**Instructions to follow**.
Reproduce the passage of the forum thread between "Post by Modernistfan" and "material on it.", inclusive.

**Document**.
Did Alfred Cortot Denounce Vlado Perlemuter to the Nazis?

Locked
Modernistfan
Posts: 2270
Joined: Fri Sep 10, 2004 5:23 pm

Did Alfred Cortot Denounce Vlado Perlemuter to the Nazis?

Post by Modernistfan » Thu Apr 21, 2005 2:49 pm

I just picked up a copy of the International Classic Record Collector magazine, and in a review of historical recordings by the Lithuanian-French pianist Vlado Perlemuter, saw the statement that Alfred Cortot, who had actually been Perlemuter's teacher in France, denounced him to the Gestapo during World War II. (Perlemuter, of course, was Jewish, born in Kaunas (Kovno), Lithuania.) Did this really happen? Were there any subsequent consequences for Cortot? Luckily, Perlemuter survived, and lived until just a few years ago.

Ralph
Dittersdorf Specialist & CMG NY Host
Posts: 20990
Joined: Fri Mar 25, 2005 6:54 am
Location: Paradise on Earth, New York, NY

Post by Ralph » Thu Apr 21, 2005 4:15 pm

Does the article cite any sources? I've never heard this before and there's no web material on it.

**Target pointing data**.
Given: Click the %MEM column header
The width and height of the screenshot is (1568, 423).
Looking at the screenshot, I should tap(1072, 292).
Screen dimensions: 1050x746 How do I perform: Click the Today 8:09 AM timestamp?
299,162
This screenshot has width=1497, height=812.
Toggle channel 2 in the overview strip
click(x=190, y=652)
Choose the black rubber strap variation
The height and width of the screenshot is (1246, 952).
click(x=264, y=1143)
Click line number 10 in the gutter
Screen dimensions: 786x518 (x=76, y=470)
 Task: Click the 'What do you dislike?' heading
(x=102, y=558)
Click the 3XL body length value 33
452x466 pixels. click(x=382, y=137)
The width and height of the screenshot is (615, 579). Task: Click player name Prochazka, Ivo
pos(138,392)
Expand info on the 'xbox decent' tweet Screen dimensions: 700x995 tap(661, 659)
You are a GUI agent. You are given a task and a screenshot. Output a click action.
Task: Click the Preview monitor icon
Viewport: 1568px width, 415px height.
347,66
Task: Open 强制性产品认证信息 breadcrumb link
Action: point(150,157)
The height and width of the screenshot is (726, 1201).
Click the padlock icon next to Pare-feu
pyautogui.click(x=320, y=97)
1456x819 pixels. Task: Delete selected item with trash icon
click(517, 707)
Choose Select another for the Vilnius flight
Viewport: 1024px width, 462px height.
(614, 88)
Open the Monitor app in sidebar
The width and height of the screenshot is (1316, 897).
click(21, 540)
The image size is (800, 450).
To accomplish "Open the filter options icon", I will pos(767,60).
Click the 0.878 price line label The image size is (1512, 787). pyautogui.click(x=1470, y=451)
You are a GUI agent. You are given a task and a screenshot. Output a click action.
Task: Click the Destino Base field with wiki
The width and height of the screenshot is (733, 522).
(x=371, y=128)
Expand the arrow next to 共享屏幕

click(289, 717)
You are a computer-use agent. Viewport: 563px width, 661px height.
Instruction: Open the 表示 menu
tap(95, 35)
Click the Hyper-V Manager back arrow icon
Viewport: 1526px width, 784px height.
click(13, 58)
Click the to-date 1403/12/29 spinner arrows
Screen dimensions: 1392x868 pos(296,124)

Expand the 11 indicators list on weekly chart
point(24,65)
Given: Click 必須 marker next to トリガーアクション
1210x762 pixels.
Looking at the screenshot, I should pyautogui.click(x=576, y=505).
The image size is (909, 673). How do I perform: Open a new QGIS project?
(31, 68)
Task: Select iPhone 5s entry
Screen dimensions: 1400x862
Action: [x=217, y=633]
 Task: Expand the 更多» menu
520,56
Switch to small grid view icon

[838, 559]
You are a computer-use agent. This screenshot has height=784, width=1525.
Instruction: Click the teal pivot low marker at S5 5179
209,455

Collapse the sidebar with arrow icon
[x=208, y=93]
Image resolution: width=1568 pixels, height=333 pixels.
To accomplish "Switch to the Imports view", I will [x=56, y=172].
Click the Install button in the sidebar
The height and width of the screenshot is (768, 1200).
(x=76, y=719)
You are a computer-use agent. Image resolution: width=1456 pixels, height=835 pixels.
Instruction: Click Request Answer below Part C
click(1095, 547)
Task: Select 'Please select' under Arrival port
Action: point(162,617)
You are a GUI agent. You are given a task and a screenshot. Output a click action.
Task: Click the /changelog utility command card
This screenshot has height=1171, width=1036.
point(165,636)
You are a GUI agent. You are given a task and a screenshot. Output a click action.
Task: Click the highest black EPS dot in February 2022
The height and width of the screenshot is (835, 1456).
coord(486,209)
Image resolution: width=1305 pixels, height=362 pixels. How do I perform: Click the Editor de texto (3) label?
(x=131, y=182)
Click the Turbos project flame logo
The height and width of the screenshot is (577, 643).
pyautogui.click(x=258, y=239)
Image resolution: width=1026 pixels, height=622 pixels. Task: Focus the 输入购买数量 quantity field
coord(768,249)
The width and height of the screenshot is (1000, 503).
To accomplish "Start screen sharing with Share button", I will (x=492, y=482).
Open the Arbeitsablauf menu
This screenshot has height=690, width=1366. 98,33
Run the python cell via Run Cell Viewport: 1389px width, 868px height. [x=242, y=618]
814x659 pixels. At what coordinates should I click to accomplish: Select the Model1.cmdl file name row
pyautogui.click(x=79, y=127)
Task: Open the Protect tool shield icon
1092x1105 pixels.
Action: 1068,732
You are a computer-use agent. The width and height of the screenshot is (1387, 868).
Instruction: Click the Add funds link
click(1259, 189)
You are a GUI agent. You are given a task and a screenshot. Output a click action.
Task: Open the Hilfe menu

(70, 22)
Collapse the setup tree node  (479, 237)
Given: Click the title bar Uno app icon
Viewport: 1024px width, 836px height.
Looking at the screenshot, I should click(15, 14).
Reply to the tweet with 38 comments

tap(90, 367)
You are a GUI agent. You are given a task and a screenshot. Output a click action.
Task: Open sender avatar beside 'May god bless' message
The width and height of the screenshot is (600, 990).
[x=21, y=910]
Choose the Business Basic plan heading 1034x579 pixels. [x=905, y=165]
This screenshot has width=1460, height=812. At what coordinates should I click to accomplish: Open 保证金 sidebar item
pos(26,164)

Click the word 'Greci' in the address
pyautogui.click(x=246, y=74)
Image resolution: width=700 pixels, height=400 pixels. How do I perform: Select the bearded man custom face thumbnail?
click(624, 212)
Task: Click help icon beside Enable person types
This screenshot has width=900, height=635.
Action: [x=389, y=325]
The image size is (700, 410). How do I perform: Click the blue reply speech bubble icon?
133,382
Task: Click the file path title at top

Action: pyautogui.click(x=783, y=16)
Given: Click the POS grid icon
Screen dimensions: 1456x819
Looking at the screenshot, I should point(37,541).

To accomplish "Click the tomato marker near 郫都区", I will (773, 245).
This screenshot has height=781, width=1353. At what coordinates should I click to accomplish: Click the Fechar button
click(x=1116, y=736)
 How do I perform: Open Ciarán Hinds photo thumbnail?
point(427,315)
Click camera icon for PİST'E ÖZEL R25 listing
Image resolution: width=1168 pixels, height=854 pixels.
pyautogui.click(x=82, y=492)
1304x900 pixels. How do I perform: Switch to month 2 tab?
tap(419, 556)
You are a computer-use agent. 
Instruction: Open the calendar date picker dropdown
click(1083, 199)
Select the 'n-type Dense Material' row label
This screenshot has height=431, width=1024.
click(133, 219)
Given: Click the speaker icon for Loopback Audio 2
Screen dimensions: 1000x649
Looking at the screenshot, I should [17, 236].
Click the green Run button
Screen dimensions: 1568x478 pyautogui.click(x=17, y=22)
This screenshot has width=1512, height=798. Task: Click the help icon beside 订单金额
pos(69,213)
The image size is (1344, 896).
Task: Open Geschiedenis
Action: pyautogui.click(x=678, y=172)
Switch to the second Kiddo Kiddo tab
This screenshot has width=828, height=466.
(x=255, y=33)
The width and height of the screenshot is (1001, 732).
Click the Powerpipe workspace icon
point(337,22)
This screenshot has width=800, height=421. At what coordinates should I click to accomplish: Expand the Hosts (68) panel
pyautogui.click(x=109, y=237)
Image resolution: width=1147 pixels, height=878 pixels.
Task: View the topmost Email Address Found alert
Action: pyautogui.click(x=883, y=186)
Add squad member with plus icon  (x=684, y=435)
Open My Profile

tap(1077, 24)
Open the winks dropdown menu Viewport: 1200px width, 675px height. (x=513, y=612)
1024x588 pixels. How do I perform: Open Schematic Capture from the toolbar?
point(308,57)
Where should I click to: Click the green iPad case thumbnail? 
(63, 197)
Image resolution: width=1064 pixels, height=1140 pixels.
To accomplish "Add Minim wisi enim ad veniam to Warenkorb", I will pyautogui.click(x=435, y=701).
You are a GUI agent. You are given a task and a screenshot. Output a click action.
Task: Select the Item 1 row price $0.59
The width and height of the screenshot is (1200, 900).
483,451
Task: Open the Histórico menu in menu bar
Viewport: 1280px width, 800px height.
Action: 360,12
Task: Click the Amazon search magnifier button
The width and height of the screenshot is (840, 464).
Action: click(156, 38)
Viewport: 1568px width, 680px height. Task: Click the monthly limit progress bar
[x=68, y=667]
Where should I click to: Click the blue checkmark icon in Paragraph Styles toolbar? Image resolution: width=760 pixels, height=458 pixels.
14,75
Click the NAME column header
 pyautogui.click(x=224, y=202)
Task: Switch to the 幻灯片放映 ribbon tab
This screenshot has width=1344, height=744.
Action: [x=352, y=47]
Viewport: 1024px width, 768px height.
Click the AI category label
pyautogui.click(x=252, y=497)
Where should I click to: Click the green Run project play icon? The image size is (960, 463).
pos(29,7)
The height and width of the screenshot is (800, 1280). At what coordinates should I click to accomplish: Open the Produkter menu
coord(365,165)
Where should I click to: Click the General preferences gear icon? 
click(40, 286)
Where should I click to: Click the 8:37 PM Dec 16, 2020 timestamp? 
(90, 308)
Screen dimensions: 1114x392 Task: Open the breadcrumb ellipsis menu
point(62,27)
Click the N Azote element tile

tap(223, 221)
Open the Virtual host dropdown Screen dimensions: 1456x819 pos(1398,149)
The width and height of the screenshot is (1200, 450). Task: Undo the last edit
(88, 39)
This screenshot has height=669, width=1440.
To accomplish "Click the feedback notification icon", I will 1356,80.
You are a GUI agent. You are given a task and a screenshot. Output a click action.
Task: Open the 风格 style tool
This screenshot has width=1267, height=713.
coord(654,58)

**Solved exercise**.
Post by Modernistfan » Thu Apr 21, 2005 2:49 pm

I just picked up a copy of the International Classic Record Collector magazine, and in a review of historical recordings by the Lithuanian-French pianist Vlado Perlemuter, saw the statement that Alfred Cortot, who had actually been Perlemuter's teacher in France, denounced him to the Gestapo during World War II. (Perlemuter, of course, was Jewish, born in Kaunas (Kovno), Lithuania.) Did this really happen? Were there any subsequent consequences for Cortot? Luckily, Perlemuter survived, and lived until just a few years ago.

Ralph
Dittersdorf Specialist & CMG NY Host
Posts: 20990
Joined: Fri Mar 25, 2005 6:54 am
Location: Paradise on Earth, New York, NY

Post by Ralph » Thu Apr 21, 2005 4:15 pm

Does the article cite any sources? I've never heard this before and there's no web material on it.